● Task objective
According to the excerpt on the company's letter of credit and bank loan, what fixed interest rate does the $8,000 loan carry?

** Start of Excerpt provided **

The letter of credit was required by the state of New Mexico in an
amount set by the New Mexico Department of Higher Education. The
agreement expired December 19, 2018. This $1,000 letter of credit
and the Company’s purchasing card account were secured by a
restricted certificate of deposit totaling $1,250. The certificate
of deposit matured on December 19, 2018. Great Western Bank had
restricted the $1,250 certificate of deposit as collateral for the
$1,000 letter of credit and the Company’s purchasing card
account that carried a credit limit of $250.
The
Company replaced the $1,000 letter of credit required by the State
of New Mexico by submitting an acceptable bond in place of the
letter of credit. The bond has no collateral requirements and, as a
result, the restriction was released by the bank and the Company
restored $1,100 of this restricted cash to unrestricted operating
cash effective December 19, 2018. A $150 newly-created restricted
certificate of deposit secures the Company’s purchasing card
account that currently carries a reduced credit limit of
$150.
On May 17, 2018,
Dlorah and the Company jointly and severally issued to Black Hills
Community Bank, N.A. (“Bank”) a promissory note in the
principal amount of $8,000 (the “Note”), which is
secured by a mortgage granted by Dlorah to the Bank on certain real
property located in Pennington County, South Dakota, pursuant to a
collateral real estate mortgage (the “Mortgage,” and
together with the Note, the “Loan Agreements”) entered
into between Dlorah and the Bank on the same date as the Note, and
certain related rents, as well as a security interest in certain
deposit accounts, to include restricted certificates of deposit
totaling $8,000. These certificates of deposit are also restricted
by the Bank and are not available for spending.
The Loan Agreements
provide for an $8,000 five-year term loan (the “Loan”).
The Loan carries a fixed interest rate of 4% (the “Interest
Rate”) and is payable as follows: beginning June 17, 2018, 59
consecutive monthly interest-only payments based on the unpaid
principal balance of the Loan at the Interest Rate; beginning May
17, 2019, four consecutive annual principal payments of $800 each,
during which interest will continue to accrue on the unpaid
principal balance of the Loan at the Interest Rate; and on May 17,
2023, one payment of the remaining principal balance and one month
of accrued interest of the Loan in the amount of $4,816. The
Company and Dlorah may prepay the Loan at any time without penalty
unless the Note is refinanced with proceeds derived from another
lender, in which case the Bank will be entitled to a prepayment
penalty of 1%. The Loan Agreements also contain various affirmative
and negative covenants, including financial covenants and events of
default. As of February 28, 2019, the Company is in compliance with
the covenants included in the Loan Agreements.

** End of Excerpt provided **
** Start of Records **

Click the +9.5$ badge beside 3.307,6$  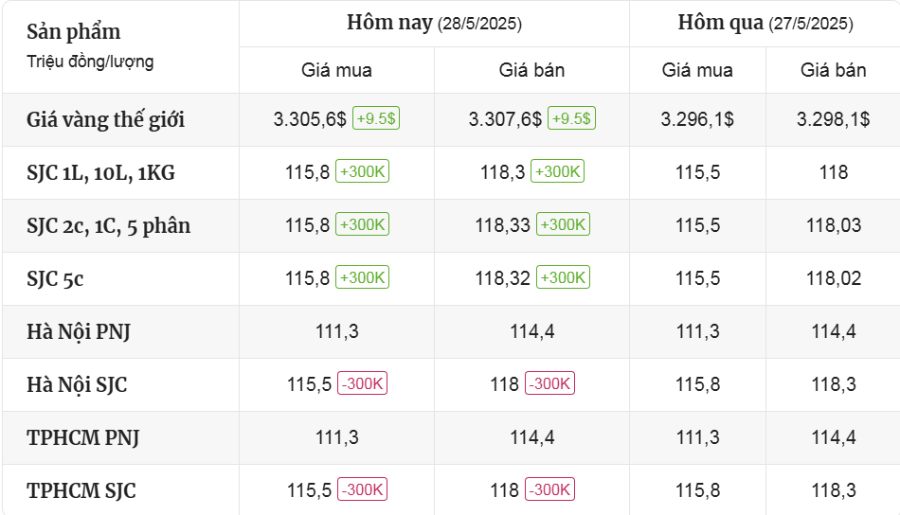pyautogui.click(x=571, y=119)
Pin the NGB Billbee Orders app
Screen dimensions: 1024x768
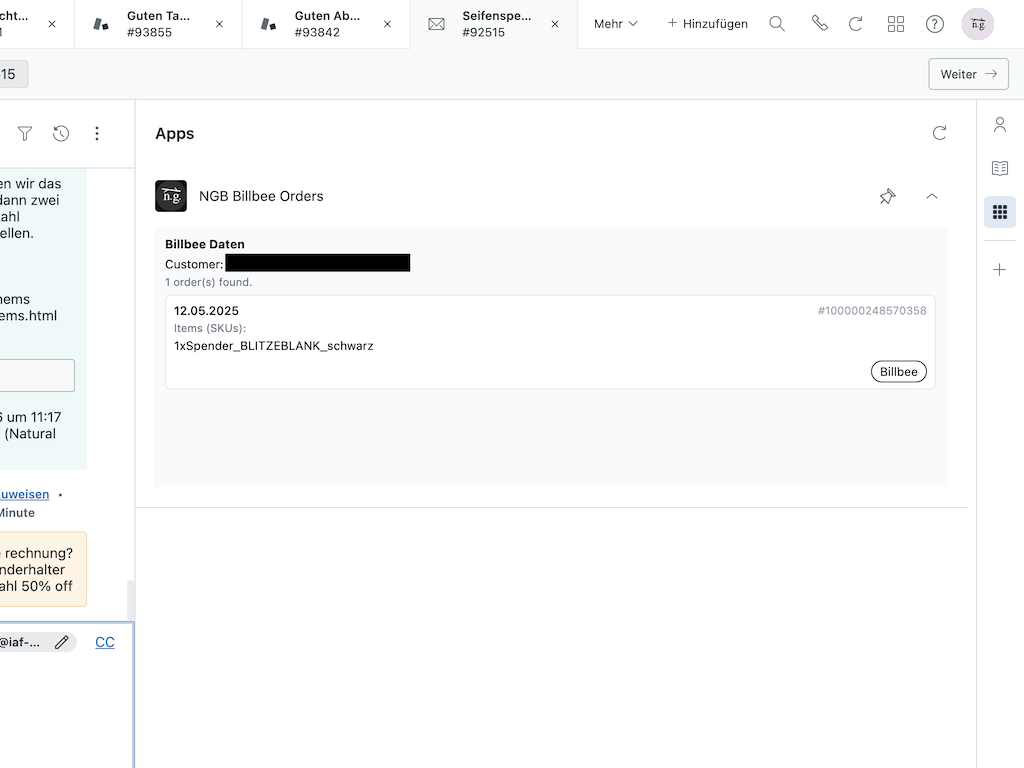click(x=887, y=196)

** End of Records **
** Start of Records **

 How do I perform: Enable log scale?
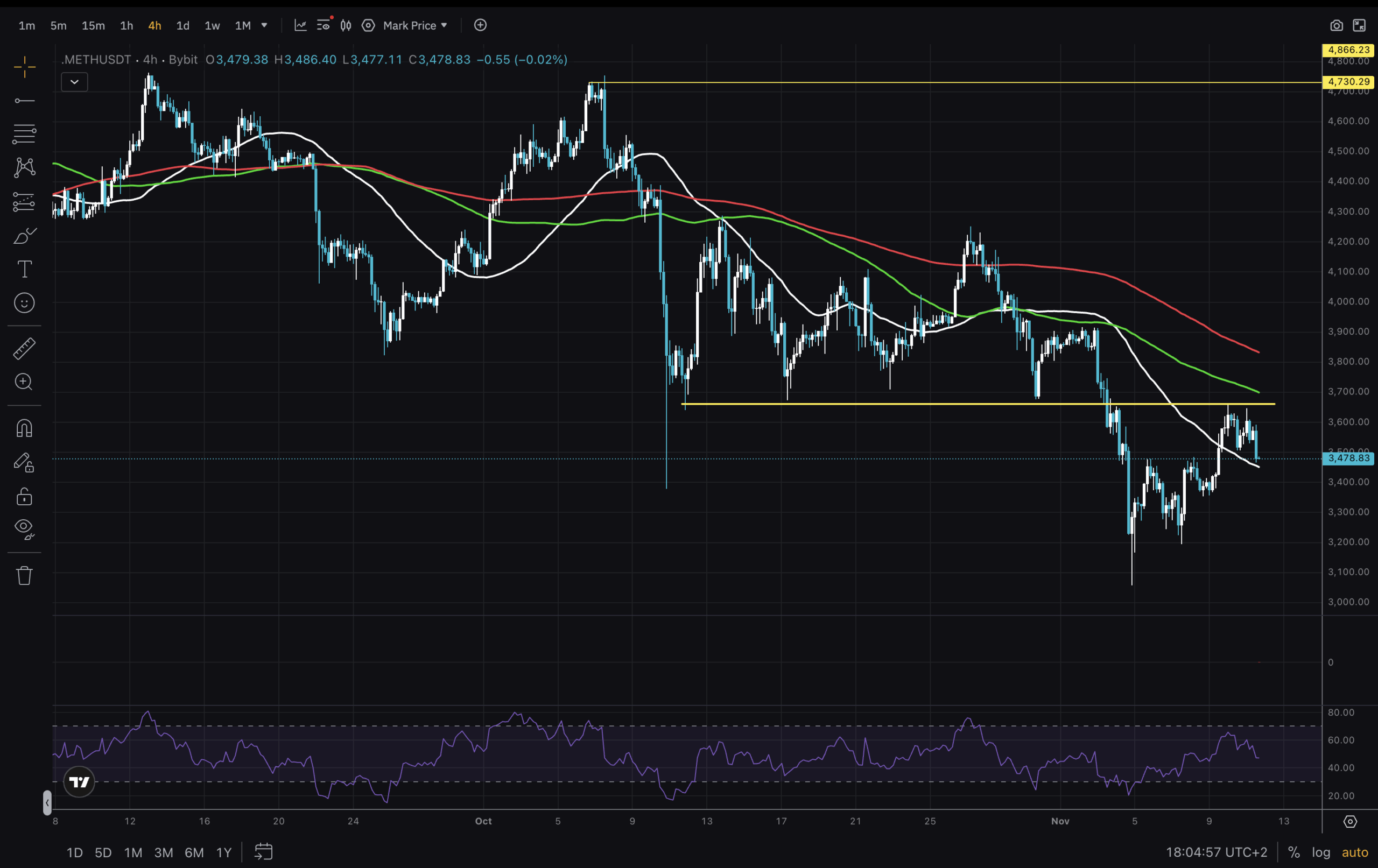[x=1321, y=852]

** End of Records **
** Start of Records **

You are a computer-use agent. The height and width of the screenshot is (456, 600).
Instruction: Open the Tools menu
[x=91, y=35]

** End of Records **

● Response to this task
The loan carries a fixed interest rate of 4%.